Asda slashes prices on pasta, rice and baked beans to help ‘millions’ of Britain’s poorest families.
Following a successful campaign by anti-poverty blogger and budget chef Jack Monroe, Asda has slashed the prices of hundreds of kitchen staples, helping "millions" of Brits. Last month Monroe, a former food bank user, urged supermarkets to make their cheapest food ranges more widely available after highlighting the inflation in key products such as rice and the removal of value ranges from the shelves in her local Asda in Essex.
Her Twitter thread warning that official inflation figures "grossly underestimated" the impact of the current cost of living crisis on Britain's poorest families went viral and generated a media storm. In response, on Monday (February 7) Asda committed to stocking its full Smart Price and Farm Stores ranges in all of its stores and online.
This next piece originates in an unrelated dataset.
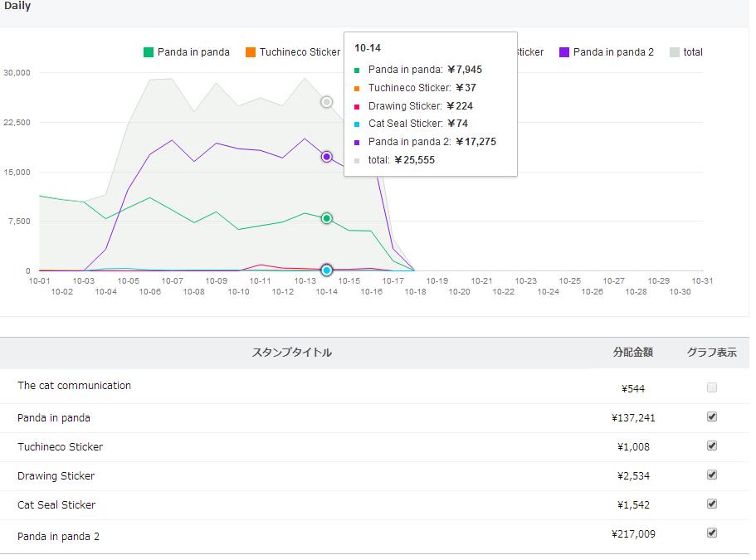Uncheck graph display for Panda in panda
Viewport: 756px width, 560px height.
(712, 417)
On Saturday (February 12), three and a half weeks after her viral Tweets, the campaigner, who has been consulted on the School Food Plan and National Food Strategy, went to her local Asda to see if the changes the supermarket promises had been put in place.
She wrote in another already viral Twitter thread: "Woke up this morning and realised I couldn’t procrastinate my food shop for a day longer, and decided it was time - three and a half weeks on from my accidentally viral tweet about the prices of basic foods at the supermarket - to brave it, and see what, if anything, had changed."